MITCHELL: No, my rule is to use whatever feels right at the moment and then break that rule if you want. I like that as an approach, but no, we definitely had a sort of visual language that Mike [Gioulakis] the cinematographer and I spent a lot of time planning the look of the film. I initially went through and did really rough storyboards of the whole film and then Mike and I, we got together for a long period of time in like pre-pre-production, talked about everything, reworked stuff. Some I had planned like even at the writing stage and some we would add as we started planning the shots. A lot of the film was shot with fairly wide angle lenses, a lot of it’s shot on an 18. I wanted to really sort of put the audience into the scenes in the sense that you feel like you’re actually in that environment with them so it’s very experiential in a way. You can look into the distance, look under the edges of the frame. There are close-ups and there are some tighter shots in the film, but a lot of it is very wide so that you actually get a sense of the geography and where you are. Those rotating shots do that as well. It’s sort of like you’re looking around, but we’re controlling it. Scan quickly, keep looking and maybe things will pop up and maybe they won’t. It’s really just about trying to give you a real sense of space. There are some longer lens shots in the film, but they’re primarily just the zoom shots. The rest of the time you have a real sense of space. Even when it’s a subjective shot, the camera is still fairly close to the person whose point-of-view it is. We don’t generally cheat the point-of-view too much. There are moments when we might, but in general, we try not to.
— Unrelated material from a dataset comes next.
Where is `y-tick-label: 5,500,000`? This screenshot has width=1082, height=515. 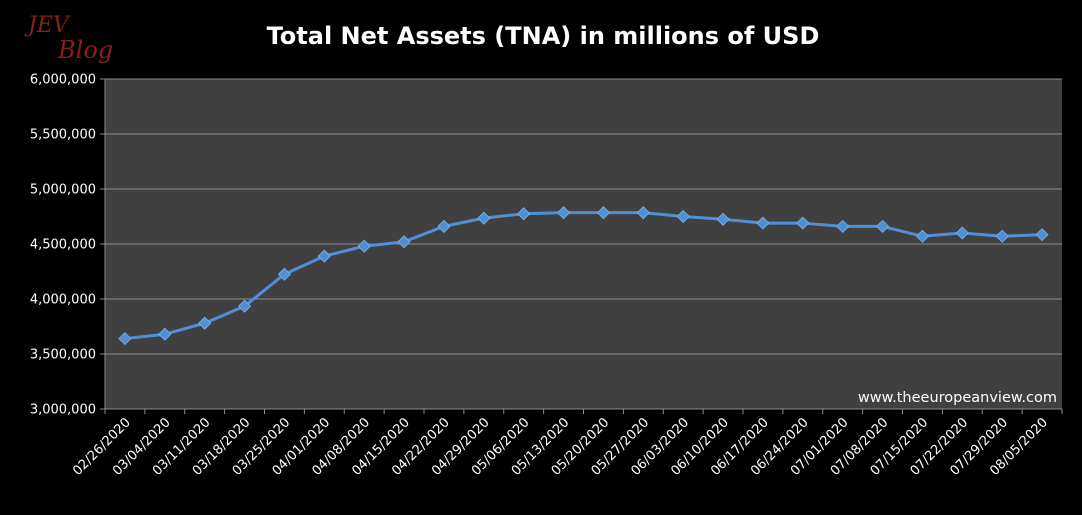
y-tick-label: 5,500,000 is located at coordinates (63, 136).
How about orchestrating something like that on set? Was it tough to get everyone in the right place at the right time?
MITCHELL: Those are really hard. We knew what we wanted to do, but then you’re finding the location, you’re trying to find the place where you can actually pull that off. Maybe you don’t have as much time as you’d like to figure that out. And then the actual blocking and just pulling it off in terms of the shots, it’s really hard. That school one I think was really hard.
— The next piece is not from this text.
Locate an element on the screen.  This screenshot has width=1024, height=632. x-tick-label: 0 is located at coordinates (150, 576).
That one definitely has a lot going on. But even the opening scene …
MITCHELL: That was really hard and we were shooting it as the sun was going down. That was the plan that it was a dusk shot. That was tricky. That was stressful. But the school one – you know what? They were both stressful. [Laughs] The school one was probably harder logistically just because [there’s] a lot more people crossing frames at moments and just getting the cue right.
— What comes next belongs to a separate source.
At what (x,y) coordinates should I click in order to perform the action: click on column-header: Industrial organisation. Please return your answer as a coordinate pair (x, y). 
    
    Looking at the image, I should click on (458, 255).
How about taking this through post? I imagine you watched it countless times. Is it tough to judge how scary it is?
MITCHELL: Well, I’ve never really been able to watch it and be scared by it, honestly. I felt it when I wrote it and then, beyond that, it’s just about having faith in what I wrote and following through on the plan and making sure I get the pieces the way that I need them. It’s just about executing properly in production and then in post, you know, it’s working [with] and trusting my editor, and then also playing the film for people and seeing how they react. I’m too close to it. I can’t feel that. It doesn’t scare me.
It Follows has been on the festival circuit for quite a while now and everyone seems to love it, so are you gearing up for another film?
MITCHELL: I have several things that I’m working on and trying to put together. It’s hard to say exactly what’s next. I think I know what it is, but until I’m actually doing it, I never want to say because things change.
Are you getting a lot of horror offers because of all the hype surrounding this?
MITCHELL: Yeah, yeah, and that’s really cool! I’m flattered because, like I said, I haven’t done this. I haven’t made horror before so if people are thinking about me in that way, that’s really fantastic. I love horror movies, but it’s not the only thing I want to do. I would love to make another one at some point, another horror film, but not next. I want to jump around and do some different stuff. I like too many different kinds of movies to only want to do one kind.